Positive Behavior Supports
Mike Mayer
What is trauma informed care and why does it matter?
Mike Mayer: Trauma-informed care is something that we relatively recently started learning about and that is that every time something bad happens to us, our brains process it in a similar way, and it creates neural pathways or kind of like highways in the brain so that when a bad thing's happening, it knows where to go.
When we're stressed, when we're scared, we wind up with more adrenaline coming in, and that's what makes our palms sweaty and we feel a little flushed and those kinds of things. Well, that's just one of the effects of stress. But there's other things that are going on that we may not even necessarily feel.
And I'll give you an example. When we hear a loud noise behind us, we have tendency to flinch and try and get down just a little bit, and we turn our attention towards wherever that sound came from. Well, that's because we're wired to try and figure out what was it, is it still a threat, was it a real threat? But our body responds as if it was real even if it happened three blocks away from us. It still sounded like a gunshot. It may have been a car backfiring, but it sounded like a gunshot. It felt to our brain, to our unconscious selves, like it was danger. And we flinched, and we reacted, and we got smaller so that we wouldn't get hit if there was a second gunshot or whatever.
And that's the beginning understanding of what trauma-informed care is, is that people who've experienced repeated traumas been abused, been restrained, been isolated, been… any of those kind… been punished repeatedly, you begin to develop a similar set of patterns of thinking, feeling, and behaving. And the problem is how you think affects how you behave because it affects how you feel. How you feel affects how you think, which affects how you behave. And how you behave becomes a pattern of things which then affects how you feel and think because you call the new set of behaviors normal.

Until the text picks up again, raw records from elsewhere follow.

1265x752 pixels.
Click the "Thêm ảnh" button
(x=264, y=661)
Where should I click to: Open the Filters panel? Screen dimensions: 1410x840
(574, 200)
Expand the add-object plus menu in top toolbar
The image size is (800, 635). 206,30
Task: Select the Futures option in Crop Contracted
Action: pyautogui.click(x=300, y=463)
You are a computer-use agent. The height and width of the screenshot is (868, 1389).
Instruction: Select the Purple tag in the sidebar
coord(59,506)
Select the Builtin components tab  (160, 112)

So the bad thing happens, I think it's bad, it feels bad, I behave by trying to avoid the person who did the bad thing to me or that place that the bad thing happened to me. And so by my avoiding those experiences, I create a new set of patterns of behavior that now are affecting how I think and feel, which then affects how I behave. So you've just created this pattern, within your brain, of dysfunction, not because you did anything wrong, but because the system didn't know how to support you.
So when we're doing trauma-informed care, what we're trying to do is help people learn how to trust, learn how to rewire that part of their brain that says they have to be hyper vigilant. We've all heard of post traumatic stress disorder. Well, trauma-informed care and PTSD kind of go hand in glove. Not everybody who is receiving trauma-informed care necessarily has PTSD. But everybody who has PTSD needs trauma-informed care. Okay?
So it's important for us to understand that this is about helping the individual adjust to a world that isn't going to punish them for everything that they do. They don't need to be afraid of everything. They don't need to resort to chemicals or alcohol or whatever in order to be able to manage those feelings. And this isn't just for people who have intellectual disabilities.
This is, like I said, this is for folks who are coming back from Afghanistan or people who have had repeated sexual abuse or any of those kinds of things. And people who have intellectual disabilities need the same kind of, you know, we're going to help our services understand what it is we have to do to help this person recover from the bad things that have happened to them, oftentimes that we did in the name of "we're going to help them," when we really didn't know what we were doing so well.
So that's trauma-informed care is. Why is it important? Because if you don't fix it, it's only going to get worse. If you don't provide the intervention, if you don't provide the supports that enables the individual to get past that way of thinking and feeling all the time, it's just going to get deeper and deeper ingrained, and the behavior's going to get more and more dysfunctional, and it tends to get generalized across more and more places.
So now it's not just the guy who has the curly hair who wears the leather vest who comes to work on Tuesdays and Thursdays that I have to be afraid of. It eventually becomes all people who are men, who work with me on the 3 to 11 shift, or whatever. And we're trying to help people not have to go through that for the rest of their lives. And that's why it's important.